▸ What is expected: In the footballer's profile below, list every senior team credited with at least one goal for him.

▸ Quoted passage:
Personal information
- Full name: José Manuel Casado Bizcocho
- Date of birth: 9 August 1986 (age 39)
- Place of birth: Coria del Río, Spain
- Height: 1.73 m (5 ft 8 in)
- Position: Left-back

Youth career
- 1996–1998: Coria
- 1998–2001: Sevilla
- 2001–2004: Barcelona

Senior career*
- Years: Team / Apps / (Gls)
- 2004–2006: Barcelona C / 59 / (0)
- 2006–2008: Sevilla B / 68 / (2)
- 2007–2010: Sevilla / 2 / (0)
- 2008–2009: → Recreativo (loan) / 19 / (0)
- 2009–2010: → Xerez (loan) / 27 / (0)
- 2010–2013: Rayo Vallecano / 96 / (1)
- 2013–2015: Málaga / 2 / (0)
- 2015: Almería / 8 / (0)
- 2015–2016: Bolton Wanderers / 9 / (0)
- 2017: Numancia / 7 / (0)
- 2017–2018: Recreativo / 22 / (0)
- 2019–2020: Coria / 12 / (1)
- Total:  / 331 / (4)

▸ Data section:
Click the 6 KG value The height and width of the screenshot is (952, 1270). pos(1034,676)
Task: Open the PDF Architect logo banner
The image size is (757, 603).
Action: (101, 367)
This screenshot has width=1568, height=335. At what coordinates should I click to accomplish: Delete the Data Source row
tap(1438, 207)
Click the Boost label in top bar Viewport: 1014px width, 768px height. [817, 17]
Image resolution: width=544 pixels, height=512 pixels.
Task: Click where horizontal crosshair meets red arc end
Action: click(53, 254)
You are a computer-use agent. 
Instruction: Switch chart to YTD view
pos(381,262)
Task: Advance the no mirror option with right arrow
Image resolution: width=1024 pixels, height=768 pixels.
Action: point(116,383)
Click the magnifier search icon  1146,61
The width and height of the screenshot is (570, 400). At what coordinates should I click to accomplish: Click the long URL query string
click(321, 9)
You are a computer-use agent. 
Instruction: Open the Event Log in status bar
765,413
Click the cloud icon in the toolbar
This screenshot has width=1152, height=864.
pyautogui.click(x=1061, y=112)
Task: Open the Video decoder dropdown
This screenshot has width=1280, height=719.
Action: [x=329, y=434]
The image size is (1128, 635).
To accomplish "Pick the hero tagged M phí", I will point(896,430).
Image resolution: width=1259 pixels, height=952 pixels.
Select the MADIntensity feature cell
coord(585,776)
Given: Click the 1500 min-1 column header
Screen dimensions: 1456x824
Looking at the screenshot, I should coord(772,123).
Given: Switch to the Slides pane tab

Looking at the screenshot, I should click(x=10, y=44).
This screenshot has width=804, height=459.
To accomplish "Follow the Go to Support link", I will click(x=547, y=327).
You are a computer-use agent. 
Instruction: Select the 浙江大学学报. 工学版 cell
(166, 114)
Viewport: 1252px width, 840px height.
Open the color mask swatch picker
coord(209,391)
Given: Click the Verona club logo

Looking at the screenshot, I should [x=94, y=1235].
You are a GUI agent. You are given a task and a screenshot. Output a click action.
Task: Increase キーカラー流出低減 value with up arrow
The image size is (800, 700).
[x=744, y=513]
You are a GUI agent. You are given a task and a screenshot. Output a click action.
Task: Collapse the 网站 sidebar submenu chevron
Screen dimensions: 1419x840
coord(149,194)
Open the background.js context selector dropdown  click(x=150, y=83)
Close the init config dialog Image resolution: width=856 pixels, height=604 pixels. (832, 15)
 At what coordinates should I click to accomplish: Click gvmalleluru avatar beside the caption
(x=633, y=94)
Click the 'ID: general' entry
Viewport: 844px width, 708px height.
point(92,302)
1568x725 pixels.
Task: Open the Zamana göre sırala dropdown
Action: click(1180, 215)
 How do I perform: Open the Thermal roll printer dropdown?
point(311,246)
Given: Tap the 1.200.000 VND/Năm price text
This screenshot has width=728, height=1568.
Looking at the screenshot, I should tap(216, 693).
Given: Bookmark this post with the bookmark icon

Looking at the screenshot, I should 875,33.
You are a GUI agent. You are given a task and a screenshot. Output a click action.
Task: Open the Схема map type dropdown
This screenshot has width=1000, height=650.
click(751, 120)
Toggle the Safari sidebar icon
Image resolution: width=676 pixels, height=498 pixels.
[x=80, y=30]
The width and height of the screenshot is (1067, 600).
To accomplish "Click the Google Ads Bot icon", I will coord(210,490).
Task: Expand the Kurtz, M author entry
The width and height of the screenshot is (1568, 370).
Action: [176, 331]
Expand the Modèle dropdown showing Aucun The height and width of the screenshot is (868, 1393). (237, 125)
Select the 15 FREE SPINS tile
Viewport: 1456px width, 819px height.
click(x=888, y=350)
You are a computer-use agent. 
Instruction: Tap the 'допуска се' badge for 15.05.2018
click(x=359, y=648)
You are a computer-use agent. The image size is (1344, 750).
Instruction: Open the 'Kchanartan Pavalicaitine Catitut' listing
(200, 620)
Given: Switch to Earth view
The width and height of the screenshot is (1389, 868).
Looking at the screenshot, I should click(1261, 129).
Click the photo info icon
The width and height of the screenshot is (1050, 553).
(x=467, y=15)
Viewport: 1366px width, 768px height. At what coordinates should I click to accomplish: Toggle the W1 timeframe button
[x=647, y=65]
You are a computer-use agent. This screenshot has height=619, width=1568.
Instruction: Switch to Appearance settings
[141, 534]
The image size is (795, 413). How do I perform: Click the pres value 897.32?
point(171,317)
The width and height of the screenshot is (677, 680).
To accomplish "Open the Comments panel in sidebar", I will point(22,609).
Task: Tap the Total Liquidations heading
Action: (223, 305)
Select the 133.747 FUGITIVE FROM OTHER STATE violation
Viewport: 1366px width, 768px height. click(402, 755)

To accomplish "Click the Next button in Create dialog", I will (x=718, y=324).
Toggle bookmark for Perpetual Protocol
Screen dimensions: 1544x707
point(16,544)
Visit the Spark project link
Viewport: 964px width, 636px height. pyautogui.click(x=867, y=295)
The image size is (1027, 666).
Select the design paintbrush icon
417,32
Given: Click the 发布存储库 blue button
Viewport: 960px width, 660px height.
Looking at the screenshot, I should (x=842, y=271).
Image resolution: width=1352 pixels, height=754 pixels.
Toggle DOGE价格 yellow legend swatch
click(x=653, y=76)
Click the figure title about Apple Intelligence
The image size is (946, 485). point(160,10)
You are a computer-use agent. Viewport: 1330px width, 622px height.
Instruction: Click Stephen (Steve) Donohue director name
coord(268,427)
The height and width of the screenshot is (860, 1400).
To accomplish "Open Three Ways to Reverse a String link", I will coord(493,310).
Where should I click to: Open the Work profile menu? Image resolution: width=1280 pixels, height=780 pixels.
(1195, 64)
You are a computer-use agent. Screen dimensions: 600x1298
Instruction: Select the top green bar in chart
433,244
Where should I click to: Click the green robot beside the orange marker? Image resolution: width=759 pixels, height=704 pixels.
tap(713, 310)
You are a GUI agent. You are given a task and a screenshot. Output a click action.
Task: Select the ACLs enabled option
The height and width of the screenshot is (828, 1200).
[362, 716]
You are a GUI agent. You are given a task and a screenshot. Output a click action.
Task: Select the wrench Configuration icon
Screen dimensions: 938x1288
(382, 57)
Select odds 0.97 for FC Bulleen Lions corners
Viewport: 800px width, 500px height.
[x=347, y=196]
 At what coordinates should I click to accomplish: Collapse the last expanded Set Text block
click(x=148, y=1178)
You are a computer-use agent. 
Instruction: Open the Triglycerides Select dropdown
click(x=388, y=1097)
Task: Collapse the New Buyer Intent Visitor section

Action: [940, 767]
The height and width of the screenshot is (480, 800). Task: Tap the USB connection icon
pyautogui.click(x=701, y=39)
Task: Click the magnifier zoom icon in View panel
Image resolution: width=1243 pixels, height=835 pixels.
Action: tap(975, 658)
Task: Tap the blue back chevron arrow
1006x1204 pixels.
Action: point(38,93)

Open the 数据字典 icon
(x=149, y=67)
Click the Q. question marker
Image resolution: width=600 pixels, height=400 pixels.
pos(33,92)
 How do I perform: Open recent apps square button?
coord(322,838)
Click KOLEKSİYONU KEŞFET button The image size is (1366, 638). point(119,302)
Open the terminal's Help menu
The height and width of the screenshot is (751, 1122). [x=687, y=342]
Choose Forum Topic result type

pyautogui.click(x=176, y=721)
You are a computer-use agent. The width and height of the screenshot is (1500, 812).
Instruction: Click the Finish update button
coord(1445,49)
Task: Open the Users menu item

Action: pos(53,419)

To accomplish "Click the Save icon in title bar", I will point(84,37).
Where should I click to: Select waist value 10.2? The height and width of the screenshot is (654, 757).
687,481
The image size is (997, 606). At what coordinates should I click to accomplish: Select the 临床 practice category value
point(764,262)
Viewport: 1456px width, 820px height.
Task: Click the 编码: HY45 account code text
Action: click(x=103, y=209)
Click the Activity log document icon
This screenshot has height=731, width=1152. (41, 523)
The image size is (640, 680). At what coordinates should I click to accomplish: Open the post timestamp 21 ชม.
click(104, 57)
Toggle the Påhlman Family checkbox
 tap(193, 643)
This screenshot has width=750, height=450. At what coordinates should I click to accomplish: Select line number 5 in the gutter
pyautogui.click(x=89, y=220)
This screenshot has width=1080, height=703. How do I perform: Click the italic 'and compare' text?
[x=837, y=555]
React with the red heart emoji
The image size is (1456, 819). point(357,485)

▸ Task result: Sevilla B, Rayo Vallecano, Coria